-- Start --

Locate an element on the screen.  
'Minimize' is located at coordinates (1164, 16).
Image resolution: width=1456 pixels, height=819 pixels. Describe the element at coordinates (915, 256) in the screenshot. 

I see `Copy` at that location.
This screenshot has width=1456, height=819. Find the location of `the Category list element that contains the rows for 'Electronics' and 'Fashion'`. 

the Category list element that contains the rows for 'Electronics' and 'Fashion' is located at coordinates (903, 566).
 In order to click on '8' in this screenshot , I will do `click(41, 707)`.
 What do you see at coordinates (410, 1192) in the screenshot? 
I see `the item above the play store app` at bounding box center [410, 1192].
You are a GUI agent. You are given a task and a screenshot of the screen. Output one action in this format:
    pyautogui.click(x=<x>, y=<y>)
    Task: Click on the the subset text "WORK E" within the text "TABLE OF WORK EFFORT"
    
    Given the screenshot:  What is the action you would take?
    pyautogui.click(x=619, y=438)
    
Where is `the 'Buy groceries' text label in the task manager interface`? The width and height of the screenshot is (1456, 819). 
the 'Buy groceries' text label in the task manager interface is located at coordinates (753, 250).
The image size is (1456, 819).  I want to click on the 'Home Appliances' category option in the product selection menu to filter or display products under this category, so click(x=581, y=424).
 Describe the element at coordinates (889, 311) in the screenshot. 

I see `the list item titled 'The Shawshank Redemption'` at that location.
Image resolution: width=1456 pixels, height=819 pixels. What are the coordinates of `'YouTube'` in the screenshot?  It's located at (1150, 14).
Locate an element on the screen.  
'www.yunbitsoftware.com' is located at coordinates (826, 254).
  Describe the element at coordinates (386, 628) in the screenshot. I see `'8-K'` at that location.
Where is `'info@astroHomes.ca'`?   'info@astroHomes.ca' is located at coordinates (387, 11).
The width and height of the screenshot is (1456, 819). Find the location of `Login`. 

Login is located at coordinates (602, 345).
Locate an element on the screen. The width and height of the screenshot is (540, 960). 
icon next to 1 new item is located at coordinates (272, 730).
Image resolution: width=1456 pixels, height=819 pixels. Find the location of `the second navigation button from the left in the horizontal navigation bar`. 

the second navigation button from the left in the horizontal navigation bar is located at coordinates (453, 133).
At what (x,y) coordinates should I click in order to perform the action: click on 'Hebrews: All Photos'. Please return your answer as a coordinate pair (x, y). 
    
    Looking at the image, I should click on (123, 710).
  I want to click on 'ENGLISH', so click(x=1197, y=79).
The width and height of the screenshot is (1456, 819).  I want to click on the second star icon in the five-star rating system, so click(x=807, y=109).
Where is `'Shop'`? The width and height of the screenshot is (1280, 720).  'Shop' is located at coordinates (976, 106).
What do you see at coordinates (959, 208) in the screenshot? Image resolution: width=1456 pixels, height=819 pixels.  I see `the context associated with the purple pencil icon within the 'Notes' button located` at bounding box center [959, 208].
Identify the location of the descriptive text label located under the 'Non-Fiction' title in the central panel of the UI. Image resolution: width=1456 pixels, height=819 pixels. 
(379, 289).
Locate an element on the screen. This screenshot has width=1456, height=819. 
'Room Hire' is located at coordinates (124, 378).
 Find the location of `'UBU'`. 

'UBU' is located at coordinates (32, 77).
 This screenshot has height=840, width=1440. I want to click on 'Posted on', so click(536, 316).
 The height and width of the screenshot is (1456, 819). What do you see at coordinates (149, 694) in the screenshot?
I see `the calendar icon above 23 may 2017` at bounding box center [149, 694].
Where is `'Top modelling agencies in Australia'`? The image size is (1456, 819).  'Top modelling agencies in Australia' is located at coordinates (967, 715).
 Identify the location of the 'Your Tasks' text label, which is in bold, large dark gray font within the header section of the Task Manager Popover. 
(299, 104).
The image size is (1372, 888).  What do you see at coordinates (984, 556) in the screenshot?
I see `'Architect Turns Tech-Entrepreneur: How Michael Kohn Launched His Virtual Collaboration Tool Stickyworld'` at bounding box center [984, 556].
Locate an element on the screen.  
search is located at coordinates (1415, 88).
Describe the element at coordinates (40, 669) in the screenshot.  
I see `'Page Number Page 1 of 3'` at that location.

-- End --

→ **GOAL**: Retype all of the data above, keeping every character unchanged.

→ **WORKED ANSWER**:
Locate an element on the screen.  
'Minimize' is located at coordinates (1164, 16).
Image resolution: width=1456 pixels, height=819 pixels. Describe the element at coordinates (915, 256) in the screenshot. 

I see `Copy` at that location.
This screenshot has width=1456, height=819. Find the location of `the Category list element that contains the rows for 'Electronics' and 'Fashion'`. 

the Category list element that contains the rows for 'Electronics' and 'Fashion' is located at coordinates (903, 566).
 In order to click on '8' in this screenshot , I will do `click(41, 707)`.
 What do you see at coordinates (410, 1192) in the screenshot? 
I see `the item above the play store app` at bounding box center [410, 1192].
You are a GUI agent. You are given a task and a screenshot of the screen. Output one action in this format:
    pyautogui.click(x=<x>, y=<y>)
    Task: Click on the the subset text "WORK E" within the text "TABLE OF WORK EFFORT"
    
    Given the screenshot:  What is the action you would take?
    pyautogui.click(x=619, y=438)
    
Where is `the 'Buy groceries' text label in the task manager interface`? The width and height of the screenshot is (1456, 819). 
the 'Buy groceries' text label in the task manager interface is located at coordinates (753, 250).
The image size is (1456, 819).  I want to click on the 'Home Appliances' category option in the product selection menu to filter or display products under this category, so click(x=581, y=424).
 Describe the element at coordinates (889, 311) in the screenshot. 

I see `the list item titled 'The Shawshank Redemption'` at that location.
Image resolution: width=1456 pixels, height=819 pixels. What are the coordinates of `'YouTube'` in the screenshot?  It's located at (1150, 14).
Locate an element on the screen.  
'www.yunbitsoftware.com' is located at coordinates (826, 254).
  Describe the element at coordinates (386, 628) in the screenshot. I see `'8-K'` at that location.
Where is `'info@astroHomes.ca'`?   'info@astroHomes.ca' is located at coordinates (387, 11).
The width and height of the screenshot is (1456, 819). Find the location of `Login`. 

Login is located at coordinates (602, 345).
Locate an element on the screen. The width and height of the screenshot is (540, 960). 
icon next to 1 new item is located at coordinates (272, 730).
Image resolution: width=1456 pixels, height=819 pixels. Find the location of `the second navigation button from the left in the horizontal navigation bar`. 

the second navigation button from the left in the horizontal navigation bar is located at coordinates (453, 133).
At what (x,y) coordinates should I click in order to perform the action: click on 'Hebrews: All Photos'. Please return your answer as a coordinate pair (x, y). 
    
    Looking at the image, I should click on (123, 710).
  I want to click on 'ENGLISH', so click(x=1197, y=79).
The width and height of the screenshot is (1456, 819).  I want to click on the second star icon in the five-star rating system, so click(x=807, y=109).
Where is `'Shop'`? The width and height of the screenshot is (1280, 720).  'Shop' is located at coordinates (976, 106).
What do you see at coordinates (959, 208) in the screenshot? Image resolution: width=1456 pixels, height=819 pixels.  I see `the context associated with the purple pencil icon within the 'Notes' button located` at bounding box center [959, 208].
Identify the location of the descriptive text label located under the 'Non-Fiction' title in the central panel of the UI. Image resolution: width=1456 pixels, height=819 pixels. 
(379, 289).
Locate an element on the screen. This screenshot has width=1456, height=819. 
'Room Hire' is located at coordinates (124, 378).
 Find the location of `'UBU'`. 

'UBU' is located at coordinates (32, 77).
 This screenshot has height=840, width=1440. I want to click on 'Posted on', so click(536, 316).
 The height and width of the screenshot is (1456, 819). What do you see at coordinates (149, 694) in the screenshot?
I see `the calendar icon above 23 may 2017` at bounding box center [149, 694].
Where is `'Top modelling agencies in Australia'`? The image size is (1456, 819).  'Top modelling agencies in Australia' is located at coordinates (967, 715).
 Identify the location of the 'Your Tasks' text label, which is in bold, large dark gray font within the header section of the Task Manager Popover. 
(299, 104).
The image size is (1372, 888).  What do you see at coordinates (984, 556) in the screenshot?
I see `'Architect Turns Tech-Entrepreneur: How Michael Kohn Launched His Virtual Collaboration Tool Stickyworld'` at bounding box center [984, 556].
Locate an element on the screen.  
search is located at coordinates (1415, 88).
Describe the element at coordinates (40, 669) in the screenshot.  
I see `'Page Number Page 1 of 3'` at that location.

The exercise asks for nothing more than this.